30 04 – 21 05 2017
Therese Hilbert, Otto Künzli
Couples in Jewellery

Mostra Povera – all you need for an exhibition

A subjective approach by Otto Künzli and Therese Hilbert to Mark their exhibition Nukleus at Galerie Rosemarie Jäger in Hochheim.

1_ A landscape whose light, scents and stories make it the kind of place where people are happy to stop off with their works.
In Hessen, on the southern edge of the Taunus mountains, more precisely between Frankfurt and Mainz, a small town sits on a hill, framed by motorways, not exactly romantic but the soil is good. An excellent Chardonnay is grown on the chalky ground and the Künstler family presses its wine from the grapes from a location known as “Hölle”, a wonderful Riesling to which they have rightly and very proudly given the name of “Künstler – Hölle”. What more do you need?
1:0 to Hochheim

2_ Challenge and trust, freedom and commitment – one person, one house, one garden, one room.
Wintergasse 13, wisteria hangs like blue grapes above the gate to this imposing 18th-century house.
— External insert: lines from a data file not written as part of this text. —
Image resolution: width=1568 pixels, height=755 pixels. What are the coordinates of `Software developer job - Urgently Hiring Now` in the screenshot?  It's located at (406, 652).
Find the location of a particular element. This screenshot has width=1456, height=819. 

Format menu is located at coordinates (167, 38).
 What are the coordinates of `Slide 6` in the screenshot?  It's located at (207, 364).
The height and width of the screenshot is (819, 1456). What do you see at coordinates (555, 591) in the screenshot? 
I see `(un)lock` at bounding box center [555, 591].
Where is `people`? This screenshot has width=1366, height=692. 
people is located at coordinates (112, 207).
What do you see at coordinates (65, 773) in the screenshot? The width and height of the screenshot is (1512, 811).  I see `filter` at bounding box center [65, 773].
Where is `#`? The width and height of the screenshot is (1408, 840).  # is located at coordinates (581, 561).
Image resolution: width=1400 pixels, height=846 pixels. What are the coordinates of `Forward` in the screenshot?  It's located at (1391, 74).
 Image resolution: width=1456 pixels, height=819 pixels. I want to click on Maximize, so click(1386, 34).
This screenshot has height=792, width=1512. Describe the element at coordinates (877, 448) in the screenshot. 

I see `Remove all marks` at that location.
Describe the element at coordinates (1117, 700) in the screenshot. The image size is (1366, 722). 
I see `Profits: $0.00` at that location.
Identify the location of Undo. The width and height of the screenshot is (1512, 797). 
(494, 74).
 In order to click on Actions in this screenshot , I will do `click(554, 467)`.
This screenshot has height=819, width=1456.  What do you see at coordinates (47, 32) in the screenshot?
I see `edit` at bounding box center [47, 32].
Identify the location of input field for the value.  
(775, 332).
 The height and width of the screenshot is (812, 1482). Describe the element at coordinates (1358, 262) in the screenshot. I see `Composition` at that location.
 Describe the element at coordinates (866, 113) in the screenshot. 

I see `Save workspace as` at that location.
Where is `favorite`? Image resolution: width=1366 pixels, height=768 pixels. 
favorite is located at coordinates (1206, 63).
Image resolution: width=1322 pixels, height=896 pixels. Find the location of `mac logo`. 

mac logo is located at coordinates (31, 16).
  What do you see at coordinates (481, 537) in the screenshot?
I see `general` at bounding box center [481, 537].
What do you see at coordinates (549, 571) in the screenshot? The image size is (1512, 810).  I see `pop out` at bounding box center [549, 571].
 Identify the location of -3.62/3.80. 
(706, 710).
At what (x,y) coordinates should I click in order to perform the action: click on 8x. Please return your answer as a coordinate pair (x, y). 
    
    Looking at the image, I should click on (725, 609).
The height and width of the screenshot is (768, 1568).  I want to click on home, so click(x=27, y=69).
Once in the driveway, visitors fall under the irresistible spell of the great gardens with their old trees, their shrubs and their countless flowers and blossoms. And even if hundreds of airplanes do jet over Hochheim on their way to Frankfurt every day, we are in a flash infused with that sense of inner peace and tranquility with which we are familiar from hearsay but only seldom actually experienced. Does the “green thumb” behind this garden really know just how magical this place is?
As this was once a winery, a winepress house naturally butts against the living quarters. Nowadays, the vast hall with its red tiled floor is the gallery’s main room. A powerful room and one full of character – exhibiting here is a major challenge. But nuts are there to be cracked.
The cabinet in the main building stands in stark contrast to this – it was once part of the living quarters and boasts a restrained elegance and comfortable dimensions. It is partly these contrasts that make exhibiting here so appealing and so varied.
The house, the garden, the rooms, they have all, of course, been shaped and molded by one person and everything bears her name.
2:0 to Rosemarie Jäger

3_ Strong items of jewelry speak for themselves. Good rooms, likewise. The same often (although not always) applies to good exhibitions, as it does to good food – you don’t need heavenly and secret recipes, you just need good, fresh, authentic ingredients. And the ability to prepare them in such a way that this good produce can speak for itself.
For the Nukleus exhibition everything that was needed was already in place. They only had to find the ingredients and to use them carefully.
3:0 to Cucina Povera

4_ The right choice and arrangement of exhibits is the be-all and end-all of any exhibition. Critically appraising one’s own work is a difficult undertaking – self-criticism has many enemies – not only sycophants, vanity, delusions of grandeur, envy, greed, ignorance, evasiveness and sensory deception, but also false modesty and a lack of self-confidence.
Courage. It takes courage to show even those things about which you are not sure. Courage, to leave out those things that everybody else finds great, but of whose weaknesses you are all too aware.
At halftime the score stands at
4:0 to the exhibition

5_ The guests arrive, appreciate the location and the fresh air. They come together, they congregate and spread out, immerse themselves, soak up the atmosphere, look around.
They are fortunate indeed if, as in this particular case, they are introduced to the exhibition with thoughts and words that provide them with more information, are helpful, stimulating, to the point and, at the same time, entertaining.
5:0 to Petra Hölscher, senior restorer at Die Neue Sammlung – The Design Museum Munich

6_ And as soon as the curtain rises, so to speak, we get down to the nitty-gritty, in other words, we find out whether the work can reach out to and move people, whether they, the pieces, can transcend their function as objects and develop a strongly communicative quality, whether they can make the “leap” and, in the best case scenario – after all, this is, at the end of the day, why items of jewelry are produced in the first place – whether their authors will come to want to at least attempt to see what happens when somebody accepts a piece like this, adopts it, wears it. And then takes pleasure in it for as long as possible.
6:0 to the jewelry.

Final whistle. And like Magritte’s pipe that is not a pipe, this is not a game of soccer. It is a fine, tightly packed exhibition. In a good gallery, one that is highly unusual.